Public health has been through a challenging time in the past 12 months. Primary Care Trusts (PCTs) and Strategic Health Authorities came into being just over a year ago, on the 1st April 2002, as Health Authorities and Regional Offices were abolished. Such organisational change at all levels in the system in a relatively short time scale has inevitably caused difficulties as new organisations have had to get up and running from scratch. Although some public health staff were transferred relatively painlessly from the old health authorities, all Director of Public Health posts were advertised nationally, and were opened up to those from any background, not just medicine for the first time. Sadly, some public health staff have opted to move to posts outside public health, and a few have been lost to the service completely. Furthermore, as from April 1st 2003 the Health Protection Agency has come into being, a new national body for England and Wales provided an integrated approach to health protection and reducing the impact of infectious diseases, poisons, chemical, biological and radiation hazards. This will now employ all Consultants in Communicable Disease Control and their control of infection teams, as well as a number of national bodies. The Public Health Group at regional level has moved into the Government Office for the Regions, where they have a new opportunity to engage with, and influence activity around the broader determinants of health such as transport and food. Thus the public health function is now organisationally split between the NHS, the Health Protection Agency and the Department of Health, both centrally and within the Regional Government Offices. As the effects of devolution become clearer however, it is interesting to note that these organisational changes are not mirrored in Scotland, Wales or Northern Ireland. Indeed in Wales, all public health staff have been moved into the National Public Health Public Health Service for Wales, and a single NHS employer will be responsible for employing all staff.

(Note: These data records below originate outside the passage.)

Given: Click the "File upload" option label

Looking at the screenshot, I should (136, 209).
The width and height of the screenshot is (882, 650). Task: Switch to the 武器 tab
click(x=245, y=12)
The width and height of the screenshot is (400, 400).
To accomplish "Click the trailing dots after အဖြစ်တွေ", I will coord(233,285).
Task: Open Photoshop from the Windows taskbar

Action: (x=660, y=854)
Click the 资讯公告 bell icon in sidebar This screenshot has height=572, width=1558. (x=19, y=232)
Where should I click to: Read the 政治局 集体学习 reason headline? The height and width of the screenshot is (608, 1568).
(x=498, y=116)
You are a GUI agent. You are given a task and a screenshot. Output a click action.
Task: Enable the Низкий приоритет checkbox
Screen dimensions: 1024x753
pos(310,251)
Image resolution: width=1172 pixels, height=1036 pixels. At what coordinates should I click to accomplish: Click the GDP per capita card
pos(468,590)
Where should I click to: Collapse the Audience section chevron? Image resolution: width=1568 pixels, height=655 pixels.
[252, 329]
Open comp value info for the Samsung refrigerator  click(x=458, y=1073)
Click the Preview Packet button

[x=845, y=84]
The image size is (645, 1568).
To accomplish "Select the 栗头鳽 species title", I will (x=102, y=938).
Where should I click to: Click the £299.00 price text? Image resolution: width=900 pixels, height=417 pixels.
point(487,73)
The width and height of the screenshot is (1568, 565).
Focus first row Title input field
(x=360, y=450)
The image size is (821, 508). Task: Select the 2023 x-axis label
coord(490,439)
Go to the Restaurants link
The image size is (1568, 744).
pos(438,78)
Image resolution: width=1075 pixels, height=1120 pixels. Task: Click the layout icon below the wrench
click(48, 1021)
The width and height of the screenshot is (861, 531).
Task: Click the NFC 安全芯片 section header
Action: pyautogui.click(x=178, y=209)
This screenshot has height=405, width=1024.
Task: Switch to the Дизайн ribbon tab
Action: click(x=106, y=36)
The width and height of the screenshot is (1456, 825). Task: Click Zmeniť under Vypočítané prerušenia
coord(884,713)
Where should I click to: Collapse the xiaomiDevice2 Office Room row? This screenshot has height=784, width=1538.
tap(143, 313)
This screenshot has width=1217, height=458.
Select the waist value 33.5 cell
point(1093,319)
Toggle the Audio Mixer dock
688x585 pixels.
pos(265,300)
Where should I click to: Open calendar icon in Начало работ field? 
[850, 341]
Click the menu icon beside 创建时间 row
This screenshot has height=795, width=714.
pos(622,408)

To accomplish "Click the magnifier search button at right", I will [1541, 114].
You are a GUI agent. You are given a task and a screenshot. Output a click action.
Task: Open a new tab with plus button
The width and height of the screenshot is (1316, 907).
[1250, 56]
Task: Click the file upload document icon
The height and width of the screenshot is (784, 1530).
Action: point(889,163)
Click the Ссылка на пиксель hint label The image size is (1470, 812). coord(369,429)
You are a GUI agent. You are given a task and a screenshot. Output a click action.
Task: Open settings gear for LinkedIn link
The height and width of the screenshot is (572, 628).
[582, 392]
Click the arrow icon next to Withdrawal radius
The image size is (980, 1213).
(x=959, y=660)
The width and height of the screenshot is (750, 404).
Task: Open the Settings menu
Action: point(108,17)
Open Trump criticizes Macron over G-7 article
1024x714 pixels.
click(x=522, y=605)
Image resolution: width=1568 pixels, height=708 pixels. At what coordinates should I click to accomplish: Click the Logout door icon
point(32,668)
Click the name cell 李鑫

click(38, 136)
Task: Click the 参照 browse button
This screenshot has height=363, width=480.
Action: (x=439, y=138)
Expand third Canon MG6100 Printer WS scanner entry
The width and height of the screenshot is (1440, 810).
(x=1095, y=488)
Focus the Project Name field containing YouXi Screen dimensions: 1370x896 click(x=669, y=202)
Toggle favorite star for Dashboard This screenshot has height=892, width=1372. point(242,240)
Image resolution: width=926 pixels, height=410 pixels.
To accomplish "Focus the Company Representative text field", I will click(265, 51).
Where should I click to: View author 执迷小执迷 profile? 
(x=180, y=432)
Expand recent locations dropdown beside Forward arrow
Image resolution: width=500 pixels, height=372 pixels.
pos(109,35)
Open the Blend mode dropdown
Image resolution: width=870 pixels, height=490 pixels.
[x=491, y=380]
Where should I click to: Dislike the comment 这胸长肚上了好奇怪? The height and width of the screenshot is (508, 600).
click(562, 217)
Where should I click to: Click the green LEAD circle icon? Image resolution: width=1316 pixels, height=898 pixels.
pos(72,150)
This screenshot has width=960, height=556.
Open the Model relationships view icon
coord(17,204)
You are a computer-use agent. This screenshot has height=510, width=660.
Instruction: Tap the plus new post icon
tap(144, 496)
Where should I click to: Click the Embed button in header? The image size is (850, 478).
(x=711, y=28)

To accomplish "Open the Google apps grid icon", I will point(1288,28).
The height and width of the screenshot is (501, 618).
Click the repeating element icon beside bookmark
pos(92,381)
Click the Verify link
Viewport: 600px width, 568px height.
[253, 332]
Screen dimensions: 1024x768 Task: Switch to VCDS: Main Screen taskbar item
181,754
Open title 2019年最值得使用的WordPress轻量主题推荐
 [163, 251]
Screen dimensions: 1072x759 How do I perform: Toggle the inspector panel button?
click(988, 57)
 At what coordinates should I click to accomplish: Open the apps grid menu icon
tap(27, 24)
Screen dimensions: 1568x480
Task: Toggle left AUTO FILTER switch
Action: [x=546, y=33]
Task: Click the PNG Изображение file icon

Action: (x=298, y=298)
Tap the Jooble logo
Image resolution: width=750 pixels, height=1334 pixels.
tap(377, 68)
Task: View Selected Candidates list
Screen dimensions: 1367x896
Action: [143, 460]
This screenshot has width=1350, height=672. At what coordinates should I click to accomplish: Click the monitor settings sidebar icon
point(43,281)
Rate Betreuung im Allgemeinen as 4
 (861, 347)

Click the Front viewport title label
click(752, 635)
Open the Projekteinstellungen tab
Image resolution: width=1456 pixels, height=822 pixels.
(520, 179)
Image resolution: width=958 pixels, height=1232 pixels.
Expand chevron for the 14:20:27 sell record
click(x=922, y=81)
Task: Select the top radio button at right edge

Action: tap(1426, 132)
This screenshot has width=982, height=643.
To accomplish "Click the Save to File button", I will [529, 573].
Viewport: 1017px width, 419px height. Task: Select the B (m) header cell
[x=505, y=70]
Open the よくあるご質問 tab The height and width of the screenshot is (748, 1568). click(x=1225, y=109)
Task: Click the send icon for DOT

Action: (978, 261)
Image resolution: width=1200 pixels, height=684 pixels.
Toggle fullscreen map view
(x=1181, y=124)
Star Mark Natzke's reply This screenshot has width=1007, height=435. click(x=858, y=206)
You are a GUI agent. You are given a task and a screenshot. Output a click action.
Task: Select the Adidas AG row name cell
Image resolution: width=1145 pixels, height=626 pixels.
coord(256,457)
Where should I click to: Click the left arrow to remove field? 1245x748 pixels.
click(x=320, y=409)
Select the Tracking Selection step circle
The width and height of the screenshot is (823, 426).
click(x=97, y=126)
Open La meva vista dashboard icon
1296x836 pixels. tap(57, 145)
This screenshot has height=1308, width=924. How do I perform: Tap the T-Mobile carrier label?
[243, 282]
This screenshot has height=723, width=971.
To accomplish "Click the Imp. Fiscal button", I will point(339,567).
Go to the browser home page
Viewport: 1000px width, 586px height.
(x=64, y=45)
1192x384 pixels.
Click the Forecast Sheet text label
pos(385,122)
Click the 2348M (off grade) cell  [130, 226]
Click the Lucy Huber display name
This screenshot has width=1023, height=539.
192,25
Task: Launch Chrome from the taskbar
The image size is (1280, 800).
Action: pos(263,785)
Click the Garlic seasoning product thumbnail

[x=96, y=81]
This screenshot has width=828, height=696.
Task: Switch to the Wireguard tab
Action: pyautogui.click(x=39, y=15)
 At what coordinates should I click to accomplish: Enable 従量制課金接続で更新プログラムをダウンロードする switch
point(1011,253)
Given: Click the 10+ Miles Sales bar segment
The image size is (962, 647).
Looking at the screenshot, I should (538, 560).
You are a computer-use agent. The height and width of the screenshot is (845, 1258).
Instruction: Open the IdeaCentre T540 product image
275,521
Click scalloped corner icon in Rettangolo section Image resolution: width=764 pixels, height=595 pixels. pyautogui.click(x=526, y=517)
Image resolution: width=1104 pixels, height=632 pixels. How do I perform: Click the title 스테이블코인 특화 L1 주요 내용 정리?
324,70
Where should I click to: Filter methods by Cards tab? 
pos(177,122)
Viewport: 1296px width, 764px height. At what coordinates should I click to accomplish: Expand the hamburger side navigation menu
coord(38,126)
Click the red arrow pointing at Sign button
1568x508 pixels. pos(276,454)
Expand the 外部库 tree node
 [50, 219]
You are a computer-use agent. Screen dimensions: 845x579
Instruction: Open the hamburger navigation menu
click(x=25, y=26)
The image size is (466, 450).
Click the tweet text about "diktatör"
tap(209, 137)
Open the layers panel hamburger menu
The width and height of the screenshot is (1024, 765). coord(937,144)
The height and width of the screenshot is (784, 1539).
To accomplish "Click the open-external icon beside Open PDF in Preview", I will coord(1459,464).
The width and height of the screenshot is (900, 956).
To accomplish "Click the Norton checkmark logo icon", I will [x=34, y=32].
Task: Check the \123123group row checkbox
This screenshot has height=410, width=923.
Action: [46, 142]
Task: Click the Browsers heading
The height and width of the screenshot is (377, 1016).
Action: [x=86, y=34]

The situation, as always in Avon, is complex. There are now five PCTs - BNSSG as it is referred to in shorthand, including Bath and North East Somerset, North Somerset, Bristol North, Bristol South and West, and South Gloucestershire. Each has a Director of Public health and a small embryonic public health team. Essentially the existing public health and health promotion function of the Avon Health Authority have been divided by five and spread across the new organisations. There is then the Avon Health Protection Unit, a division of the new Health Protection Agency, which covers the geographical area of all the PCTs. Overseeing the performance of both Primary Care and Acute Trusts in this area is the Strategic Health Authority, Avon, Gloucestershire and Wiltshire.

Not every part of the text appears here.